** REQUIRED WORK **
Going through the entries below, copy out each line that contains "will".

[RECORDS PROVIDED Boundary: Start]

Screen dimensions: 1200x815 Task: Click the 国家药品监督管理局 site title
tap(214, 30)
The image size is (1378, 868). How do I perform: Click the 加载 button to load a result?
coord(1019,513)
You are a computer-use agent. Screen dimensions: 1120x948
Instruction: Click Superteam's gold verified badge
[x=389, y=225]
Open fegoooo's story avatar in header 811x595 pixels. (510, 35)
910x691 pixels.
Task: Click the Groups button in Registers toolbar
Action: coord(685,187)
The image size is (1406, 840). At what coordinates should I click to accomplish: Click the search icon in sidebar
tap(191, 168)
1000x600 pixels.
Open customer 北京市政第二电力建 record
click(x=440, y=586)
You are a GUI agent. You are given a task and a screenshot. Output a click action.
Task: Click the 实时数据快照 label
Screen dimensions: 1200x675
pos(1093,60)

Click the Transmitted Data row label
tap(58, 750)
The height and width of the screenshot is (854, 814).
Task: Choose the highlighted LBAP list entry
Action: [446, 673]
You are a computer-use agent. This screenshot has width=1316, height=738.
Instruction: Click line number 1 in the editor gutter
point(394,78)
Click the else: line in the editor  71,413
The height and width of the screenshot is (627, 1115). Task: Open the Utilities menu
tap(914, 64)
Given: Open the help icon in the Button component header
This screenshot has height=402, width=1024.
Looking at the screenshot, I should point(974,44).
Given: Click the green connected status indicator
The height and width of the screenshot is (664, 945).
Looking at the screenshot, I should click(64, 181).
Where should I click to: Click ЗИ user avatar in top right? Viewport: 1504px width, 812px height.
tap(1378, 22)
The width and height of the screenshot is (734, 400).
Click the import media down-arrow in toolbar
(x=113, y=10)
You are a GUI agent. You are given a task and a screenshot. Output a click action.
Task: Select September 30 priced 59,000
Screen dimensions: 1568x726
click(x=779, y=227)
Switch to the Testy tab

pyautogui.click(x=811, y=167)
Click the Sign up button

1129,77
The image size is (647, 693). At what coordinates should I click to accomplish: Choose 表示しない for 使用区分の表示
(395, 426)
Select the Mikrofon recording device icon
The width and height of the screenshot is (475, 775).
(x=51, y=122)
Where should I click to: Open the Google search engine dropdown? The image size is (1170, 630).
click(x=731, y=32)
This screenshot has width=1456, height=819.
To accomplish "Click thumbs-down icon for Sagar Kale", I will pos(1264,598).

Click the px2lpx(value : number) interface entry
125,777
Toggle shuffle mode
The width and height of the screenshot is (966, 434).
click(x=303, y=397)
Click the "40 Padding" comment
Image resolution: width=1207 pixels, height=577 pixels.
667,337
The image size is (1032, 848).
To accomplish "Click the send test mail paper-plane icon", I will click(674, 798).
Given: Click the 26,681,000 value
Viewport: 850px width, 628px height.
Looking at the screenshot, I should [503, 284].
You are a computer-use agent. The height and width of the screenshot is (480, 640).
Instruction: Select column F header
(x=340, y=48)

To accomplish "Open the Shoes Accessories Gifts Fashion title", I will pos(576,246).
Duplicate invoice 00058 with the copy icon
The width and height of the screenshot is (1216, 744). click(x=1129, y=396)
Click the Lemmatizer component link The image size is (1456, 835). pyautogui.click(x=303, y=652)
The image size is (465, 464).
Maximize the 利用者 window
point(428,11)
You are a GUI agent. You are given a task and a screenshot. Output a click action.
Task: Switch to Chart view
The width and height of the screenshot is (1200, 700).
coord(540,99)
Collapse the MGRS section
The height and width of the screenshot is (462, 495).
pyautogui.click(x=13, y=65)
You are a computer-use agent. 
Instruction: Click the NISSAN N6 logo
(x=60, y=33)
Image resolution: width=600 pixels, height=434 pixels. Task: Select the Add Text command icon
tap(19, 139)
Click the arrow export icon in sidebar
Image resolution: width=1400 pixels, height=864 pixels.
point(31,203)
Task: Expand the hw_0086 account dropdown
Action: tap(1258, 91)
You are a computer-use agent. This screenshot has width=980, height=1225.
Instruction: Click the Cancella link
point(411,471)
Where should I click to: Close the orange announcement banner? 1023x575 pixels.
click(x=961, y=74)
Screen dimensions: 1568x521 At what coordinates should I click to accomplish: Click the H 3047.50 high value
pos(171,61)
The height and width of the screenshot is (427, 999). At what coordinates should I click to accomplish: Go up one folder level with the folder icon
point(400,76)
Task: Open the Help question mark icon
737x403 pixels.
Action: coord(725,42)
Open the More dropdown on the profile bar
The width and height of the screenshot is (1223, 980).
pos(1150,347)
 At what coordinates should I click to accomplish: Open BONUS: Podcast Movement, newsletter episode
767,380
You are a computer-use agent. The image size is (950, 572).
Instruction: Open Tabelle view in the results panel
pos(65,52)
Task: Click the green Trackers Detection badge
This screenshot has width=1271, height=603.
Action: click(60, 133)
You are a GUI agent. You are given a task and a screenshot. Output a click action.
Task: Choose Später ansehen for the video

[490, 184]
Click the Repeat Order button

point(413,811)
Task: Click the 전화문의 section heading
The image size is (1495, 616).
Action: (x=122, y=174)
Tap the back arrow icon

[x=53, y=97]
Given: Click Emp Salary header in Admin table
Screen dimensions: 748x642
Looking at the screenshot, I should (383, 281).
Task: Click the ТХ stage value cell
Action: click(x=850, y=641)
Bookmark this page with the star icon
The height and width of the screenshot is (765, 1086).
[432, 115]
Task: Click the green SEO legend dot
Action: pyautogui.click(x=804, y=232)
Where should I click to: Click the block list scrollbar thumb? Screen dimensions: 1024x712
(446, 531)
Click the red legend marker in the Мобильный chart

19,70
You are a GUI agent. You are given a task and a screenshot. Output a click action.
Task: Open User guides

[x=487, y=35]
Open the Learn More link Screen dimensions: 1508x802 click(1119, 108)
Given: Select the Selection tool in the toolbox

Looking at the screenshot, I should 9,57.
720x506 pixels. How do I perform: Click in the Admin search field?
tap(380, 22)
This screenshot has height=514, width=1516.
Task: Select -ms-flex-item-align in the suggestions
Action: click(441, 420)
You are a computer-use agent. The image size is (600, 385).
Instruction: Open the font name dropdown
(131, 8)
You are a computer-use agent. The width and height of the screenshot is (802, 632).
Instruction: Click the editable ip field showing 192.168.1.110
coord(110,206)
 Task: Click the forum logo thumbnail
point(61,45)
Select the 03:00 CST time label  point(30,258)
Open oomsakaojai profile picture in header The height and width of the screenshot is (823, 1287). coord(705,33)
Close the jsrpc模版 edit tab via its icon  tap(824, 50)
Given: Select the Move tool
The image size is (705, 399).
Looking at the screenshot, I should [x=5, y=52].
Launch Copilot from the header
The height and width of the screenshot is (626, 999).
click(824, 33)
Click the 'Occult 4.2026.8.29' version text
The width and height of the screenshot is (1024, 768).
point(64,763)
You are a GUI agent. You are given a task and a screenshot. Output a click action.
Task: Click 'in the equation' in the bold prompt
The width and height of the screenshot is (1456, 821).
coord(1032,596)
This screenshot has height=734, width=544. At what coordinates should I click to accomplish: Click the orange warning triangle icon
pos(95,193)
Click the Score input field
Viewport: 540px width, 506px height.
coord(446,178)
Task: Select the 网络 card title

[RECORDS PROVIDED Boundary: End]

** SOLVED PROBLEM **
To accomplish "Click thumbs-down icon for Sagar Kale", I will pos(1264,598).
To accomplish "Click the send test mail paper-plane icon", I will click(674, 798).
To accomplish "Open the Shoes Accessories Gifts Fashion title", I will pos(576,246).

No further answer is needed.